From: icovnik <icovnik@gmail.com>
To: netfilter@vger.kernel.org
Subject: Re: Possibilities and performance of conntrackd, NATing cluster
Date: Tue, 23 Sep 2008 12:05:23 +0200 [thread overview]
Message-ID: <fc69e1200809230305p267126cbgadfa5fb67a11296c@mail.gmail.com> (raw)
In-Reply-To: <48D0DD27.70109@netfilter.org>
Now only to clarify that I understand it correctly:
Asymmetric setup: Any router receives any of packets. All routers have
the same information about all connections in cluster, so it doesn't
matter which of them handles which connection.

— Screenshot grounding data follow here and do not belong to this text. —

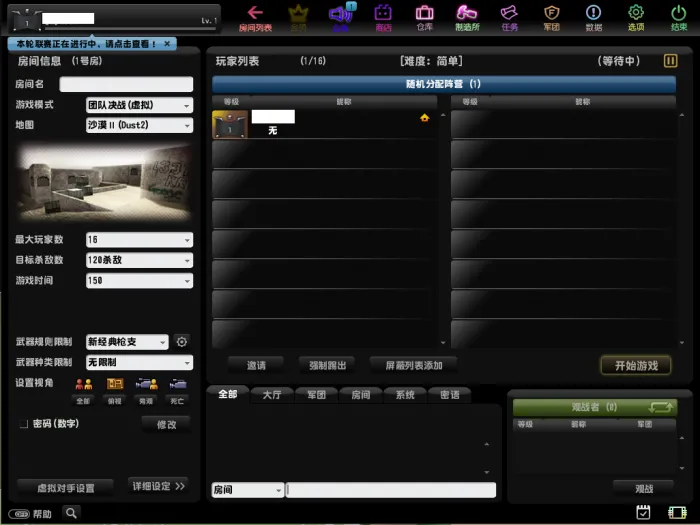The image size is (700, 525).
Task: Open the 选项 options gear icon
Action: (636, 13)
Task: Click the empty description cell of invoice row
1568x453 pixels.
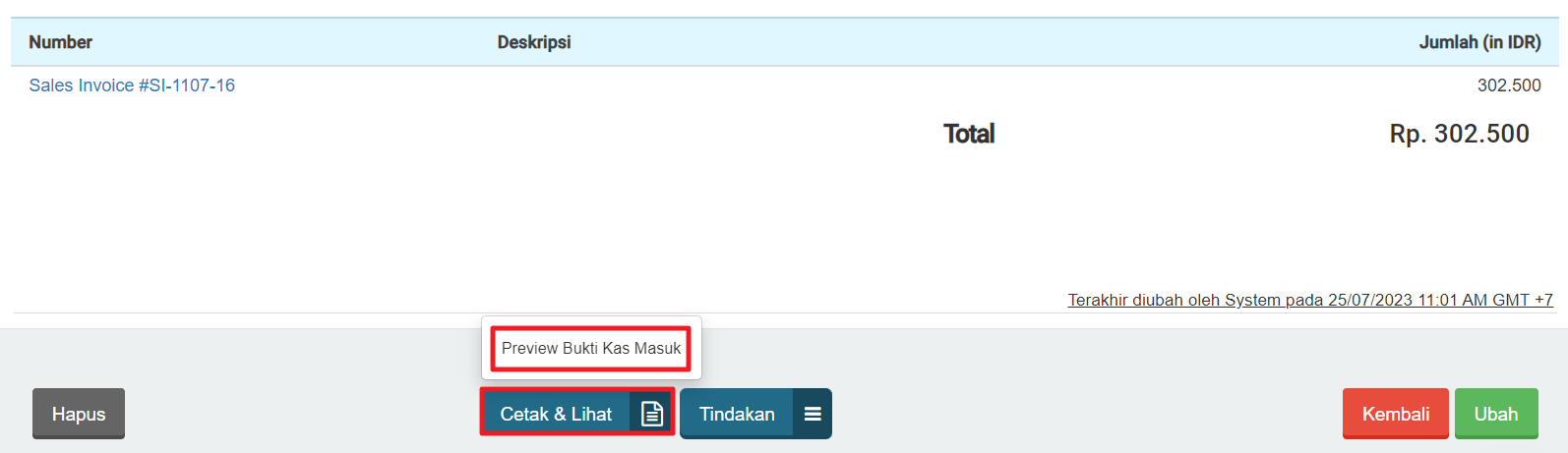Action: (x=689, y=85)
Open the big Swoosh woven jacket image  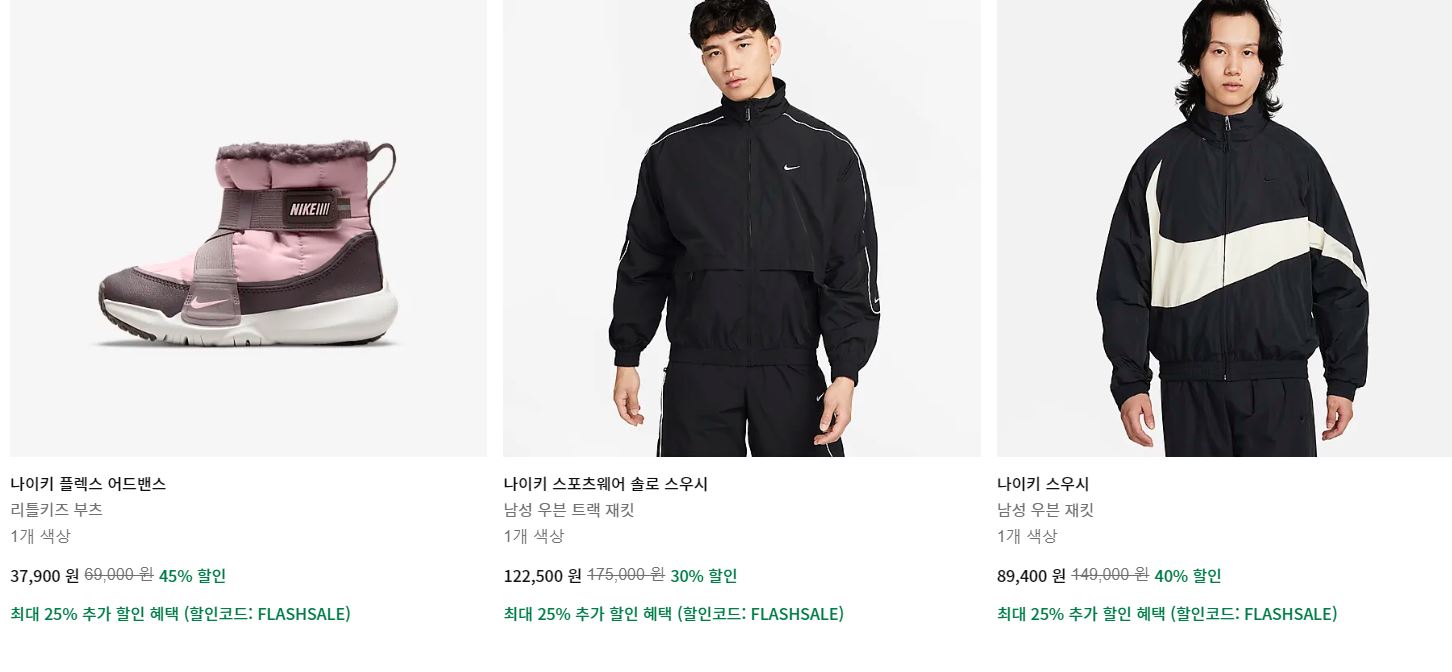point(1224,228)
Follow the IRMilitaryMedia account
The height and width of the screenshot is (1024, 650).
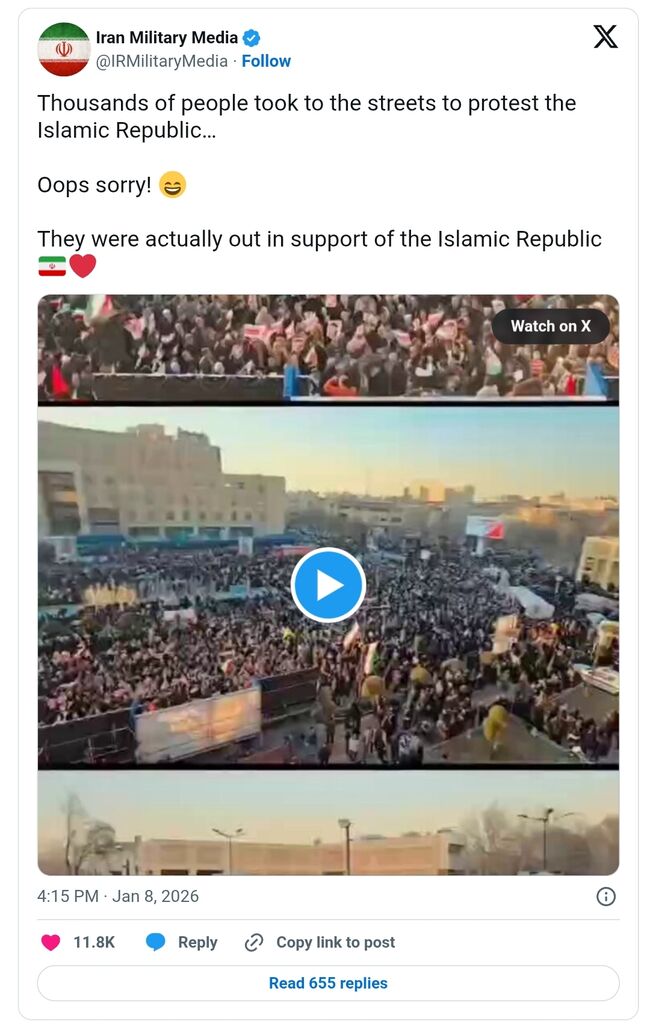266,61
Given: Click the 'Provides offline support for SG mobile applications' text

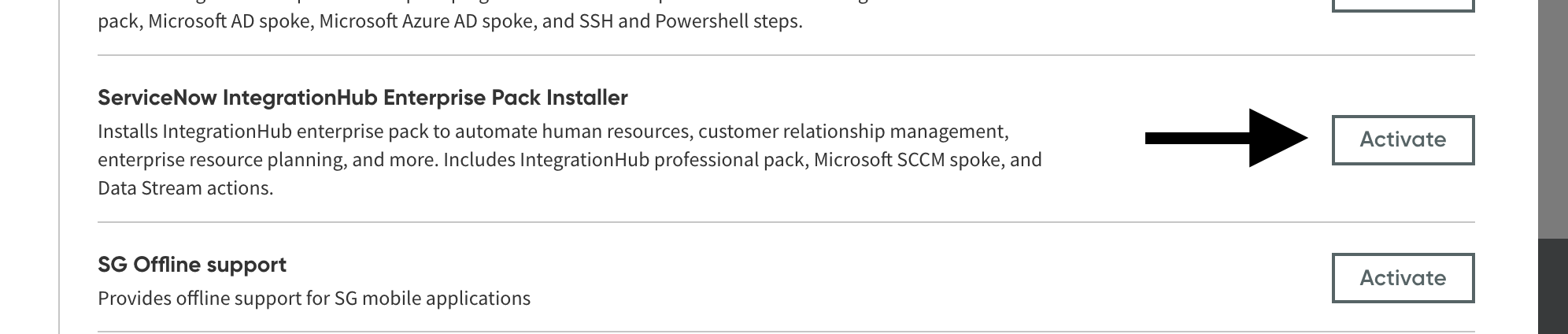Looking at the screenshot, I should [313, 299].
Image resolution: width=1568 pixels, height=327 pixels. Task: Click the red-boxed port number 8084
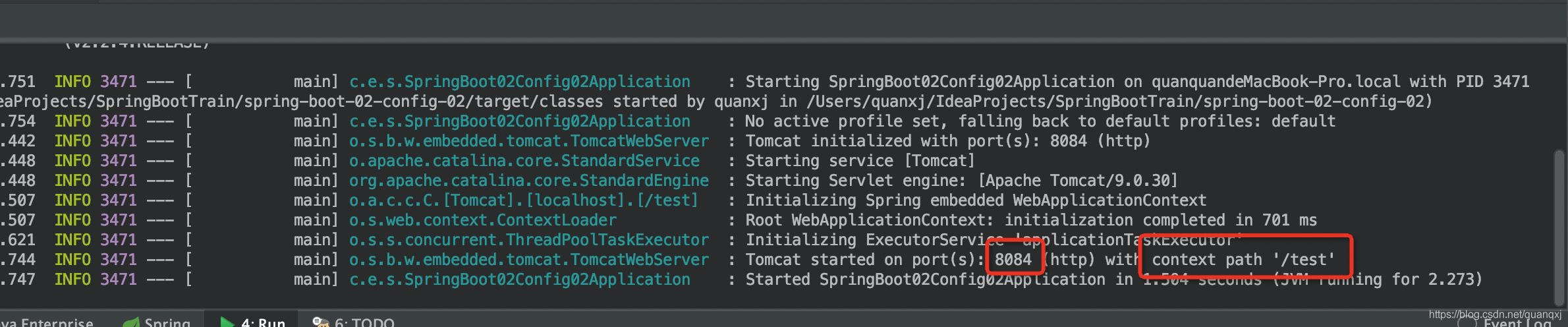1013,259
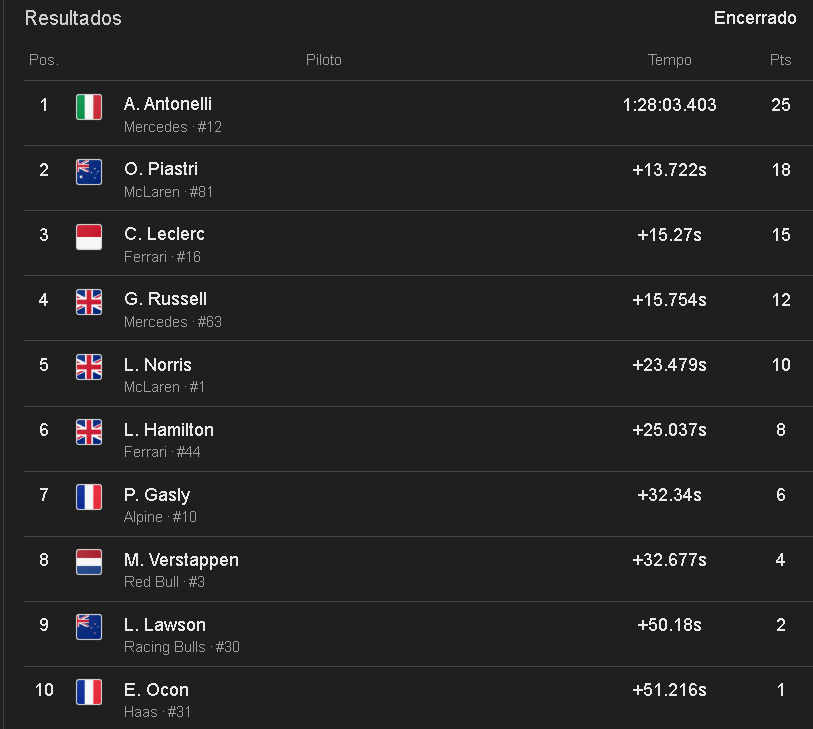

Symmetric setup: Once the connection is setup on RouterX, the whole
connection should be handled by that very same router.
Is this correct?
On Wed, Sep 17, 2008 at 12:34 PM, Pablo Neira Ayuso <pablo@netfilter.org> wrote:
> The way to go is a symmetric setup where all nodes receives the packets
> and only one firewall node handles them. This can be achieved by means
> of hash-based load-sharing. There's some works on that direction.
How is it possible to have only one firewall to handle packets in
cluster? Is it like in the setup in the testcase
(http://conntrack-tools.netfilter.org/testcase.html)? If I understand
it correctly, it means to have only one active firewall/router and one
passive waiting for failure. How is ti possible to scale to higher
loads?
Can you point me also to some info about hash-based load-sharing?
>> With how many routers?
>
> Limit? I don't know yet, I'm still testing with only two nodes, but I
> expect to do it with up to four. Moreover, the replication approaches
> still require a small change in the code to cleanly support more than
> two nodes.
If the load-sharing works (with more than two nodes maybe) I'd like to
test it. If it proves to work I can test it in real world scenario
with real ISP traffic. We are currently moving to new office so I can
post some results from testing in few weeks.
>> I know that you can do Active / Standby with conntrackd and I believe
>> that you can do Active / Active as well. It is my understanding that
>> conntrackd broadcasts connection state on a separate network connection.
>> I believe that the routers participating in the conntrackd failover
>> usually have three (or more) network cards on them, one internal and one
Yes, active/active is what I want.
> This is asymmetric multipath, it is not really a good idea and also
> you'll waste lots of resources in the replication. Therefore, if your
> intention is to improve scalability, this won't help. The way to go is
> the symmetric setup.
Can you write more about this? I'd like to test this setup.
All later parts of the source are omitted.